Delays in ASD diagnosis among minority children in the U.S. also stem from the large number of minority children, compared to Caucasian children, who receive non-ASD diagnoses (ADHD, conduct disorder, or adjustment disorder) prior to receiving formal ASD diagnoses (Magaña et al. 2013; Mandell et al. 2007, 2009). Furthermore, among children in the U.S. with DSM-IV PDDs, the specific PDD diagnosis assigned differed by racial/ethnic membership, such that children with Asperger’s diagnoses were significantly more likely to be Caucasian, as well as significantly less likely to be Hispanic, than children with other PDD diagnoses (Rosenberg et al. 2009). Lastly, while the percentage of children diagnosed with ASD and intellectual disability is higher among African American and Hispanic children compared to Caucasian children in the U.S., African American and Hispanic children are nevertheless diagnosed at a later age on average than Caucasian children (Maenner et al. 2020). The later diagnoses among minority youth often result in delays in intervention services (Tek and Landa 2012), highlighting the need for providing greater access to early diagnostic services to minority communities.
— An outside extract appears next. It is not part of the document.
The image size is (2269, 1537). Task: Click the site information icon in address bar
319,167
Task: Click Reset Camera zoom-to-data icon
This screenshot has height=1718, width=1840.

Autism in Developing Countries

While a recent global burden study reported that 95% of all young children with developmental disabilities live in low and middle income countries (Olusanya et al. 2018), the majority remain undiagnosed (Sun et al. 2019). Furthermore, relatively little research originates from these countries, which results in their underrepresentation in the broader ASD literature (Franz et al. 2017). The low diagnostic rates in poor countries likely stem from the lack of dedicated infrastructure to assist people with ASD (Minhas et al. 2015; Tekola et al. 2016), difficulty obtaining referrals to meet with the limited number of specialists (de Vries 2016; Elsabbagh et al. 2012), and low levels of parental literacy that limit a parent’s ability to understand the disorder and to locate services (de Vries 2016; Samadi and McConkey 2011). Families are often forced to manage the care of an individual with ASD on their own, which often involves enlisting the help of extended family and community members (Divan et al. 2012). Among the lucky families who find an available and appropriate assessment center, the target children may be brought to the clinic by non-parent adults, which limits the quality and quantity of relevant developmental information that can be shared with the specialist. Thus, given the numerous barriers to assessment, the children who ultimately receive ASD diagnoses are often the children with the most significant impairments and complex phenotypic profiles (Kommu et al. 2017).

Conclusions

Overall, there are many recurring themes in the various diagnostic approaches and systems that have been used to address autism over roughly the past 80 years since Leo Kanner described the first 11 children. Much remains similar to Kanner’s first astute descriptions, though we now have a better understanding of the importance and the frequency of co-occurring disorders, as well as the breadth and developmental nature of the core features of social communication deficits and repetitive/restrictive/sensory behaviors. Challenges remain, including how to better understand sex and gender differences, how to apply what we know in different countries, cultures, and populations, how to learn from these differences, how to best use what we know about the dimensions that significantly impact lives, and how to adapt what are clearly dimensions to fit into a bureaucratic and sometimes political world that calls for categories. Another factor that will clearly change as new versions of DSM and ICD are eventually created will surely be greater inclusion of “autistic voices” and input from people with autism and their families. We know more now than we did years ago, but we still have much to learn and much to improve.